PLUS - Grep
For the final post in this series, let’s write a real program in PLUS. Rather than working on a Rosetta Code problem, I’ll use this opportunity to implement a useful program, a version of Unix grep for MTS.
Grep
Grep is a program from Unix to find text in files. The first version was written in around 1974 in PDP-11 assembly language, and is available on pretty much every Unix derived system today. I don’t believe there is an equivalent for MTS - the MTS File Editor does have a rich pattern matching language but is a bit unwieldy to use from the command line.
The requirements for the program are:
- input a pattern to search for, which should support some kind of regular expression to match arbitrary text
- input a file or list of files to search in
- compare the pattern to the contents of the files and print any lines that match.
- follow MTS conventions for calling the program.
Pattern matching
The first problem is how can we match patterns?

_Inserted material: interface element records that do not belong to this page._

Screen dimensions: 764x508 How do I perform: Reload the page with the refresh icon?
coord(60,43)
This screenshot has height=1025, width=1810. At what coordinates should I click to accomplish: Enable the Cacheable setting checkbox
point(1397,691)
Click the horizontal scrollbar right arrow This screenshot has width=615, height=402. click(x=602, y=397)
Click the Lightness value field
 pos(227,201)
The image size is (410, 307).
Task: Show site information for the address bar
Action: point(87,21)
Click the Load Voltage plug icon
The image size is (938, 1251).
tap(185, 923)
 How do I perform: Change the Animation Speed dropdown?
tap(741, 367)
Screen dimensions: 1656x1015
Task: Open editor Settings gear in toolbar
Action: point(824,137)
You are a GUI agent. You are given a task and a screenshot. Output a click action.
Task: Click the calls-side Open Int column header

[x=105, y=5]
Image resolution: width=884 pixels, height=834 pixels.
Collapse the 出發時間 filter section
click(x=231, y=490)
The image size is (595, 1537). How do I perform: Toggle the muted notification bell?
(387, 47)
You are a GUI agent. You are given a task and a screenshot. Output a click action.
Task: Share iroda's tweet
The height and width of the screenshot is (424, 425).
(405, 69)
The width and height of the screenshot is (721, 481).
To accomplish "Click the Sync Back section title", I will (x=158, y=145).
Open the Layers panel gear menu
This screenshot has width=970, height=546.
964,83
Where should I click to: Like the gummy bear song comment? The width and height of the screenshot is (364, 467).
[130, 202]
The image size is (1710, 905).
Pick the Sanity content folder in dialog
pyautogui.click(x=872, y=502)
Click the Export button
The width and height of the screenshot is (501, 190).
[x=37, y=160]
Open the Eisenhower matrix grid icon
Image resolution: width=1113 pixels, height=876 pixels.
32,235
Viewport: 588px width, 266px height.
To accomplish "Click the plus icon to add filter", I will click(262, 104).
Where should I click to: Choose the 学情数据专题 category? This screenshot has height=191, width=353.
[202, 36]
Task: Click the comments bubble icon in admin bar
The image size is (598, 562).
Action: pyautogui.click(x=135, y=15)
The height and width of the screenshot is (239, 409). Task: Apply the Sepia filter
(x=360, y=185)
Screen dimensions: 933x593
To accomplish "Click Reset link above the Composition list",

There is no regular expression library like regex in Unix. Looking through Volume 3, on page 366.3 there is a set of routines that look promising:
Three system subroutines, PATBUILD, PATMATCH, and PATFREE, are available for implementing $FILESTATUS-like pattern-matching capabili- ties from user programs.
PATBUILD will build a pattern from an input string. The input string may be of any length and may specify a file name or a generic string. For example:
File names: “2CYB:data?”, “?.doc”, “2ABC:?”
Generic strings: “Bill R?”, “in the state of ?”
PATMATCH will compare an input string against the pattern built by PATBUILD. The input string may be of any length.
PATFREE will free the storage used to build the pattern.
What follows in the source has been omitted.